Tabled into Federal Parliament on Friday, the 1,566 page report describes a ‘pervasive and unhealthy’ culture within the Construction, Forestry, Mining and Energy Union (CFMEU), and recommends that the Director of Public Prosecution consider criminal charges against the union for intimidation and coercion whilst ASIC consider charges against the Queensland CFMEU state secretary for breaches of the Corporations Act and prosecution be considered against the Victorian CFMEU secretary and assistant secretary on blackmail charges.

The Commission also suggested charges be considered against officials of the Health Service Union for false statements and that Victorian and Western Australian authorities consider charges against former officials responsible for an AWU workplace reform association slush fund, but did not recommend any action be taken over former Prime Minister Julia Gillard over her alleged involvement in the fund.

“The evidence in relation to the CFMEU case studies indicates that a number of CFMEU officials seek to conduct their affairs with a deliberate disregard for the rule of law,” the report says.

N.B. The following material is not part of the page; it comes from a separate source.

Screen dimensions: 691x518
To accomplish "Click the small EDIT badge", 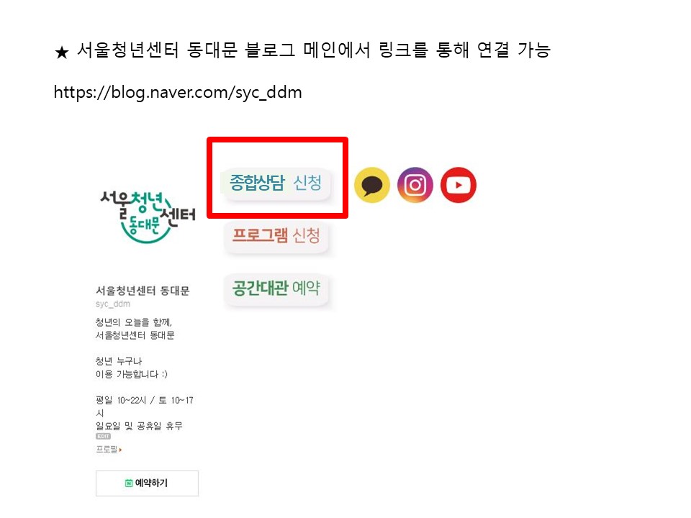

“That evidence is suggestive of the existence of a pervasive and unhealthy culture within the CFMEU, under which:

(a) the law is to be deliberately evaded, or crashed through as an irrelevance, where it stands in the way of achieving the objectives of particular officials;

(b) officials prefer to lie rather than reveal the truth and betray the union;

(c) the reputations of those who speak out about union wrongdoing become the subject of baseless slurs and vilification.”

In its report, the Commission catalogues a raft of cases of alleged illegal behaviour.

Since February 2013, for example, it says the union’s Victorian branch has ‘black banned’ Boral from CFMEU-controlled construction sites across Melbourne as part of an ongoing’ ‘war’ between the union and Grocon over Boral’s refusal to cease to supply concrete to Grocon whilst the ‘war’ was in progress, and describes how the union banned Boral’s concrete on more than a dozen sites.

In another case, it found the union engaged in a deliberate and protracted campaign against crane operator Smithbridge Group by applying pressure on its customers to remove the group’s cranes from their sites unless the group signed the union’s form of enterprise agreement and arranged for all of its employees to become union members.

Welcoming the Commission’s findings, Employment Minister Senator Eric Abetz called on the opposition to support tougher sanctions for misconduct and the reintroduction of the Australian Building and Construction Commission.

“I would have thought that anybody that is committed to the trade union movement would want to see a clean trade union movement – one where there is not criminality, where there is not thuggery, where there is not funny-money dealings going on,” Abezt said.

But Australian Council of Trade Unions President Ged Kearney dismissed the Commission as a political exercise, and challenged the Abbott government to instead focus on a plan for job creation.

“Every Liberal Prime Minister since Billy McMahon has had at least one Royal Commission into trade unions – it’s their attack of choice against their political enemies,” Kearney said.

“What we have seen today is a desperate Government trying to make this something that it isn’t.”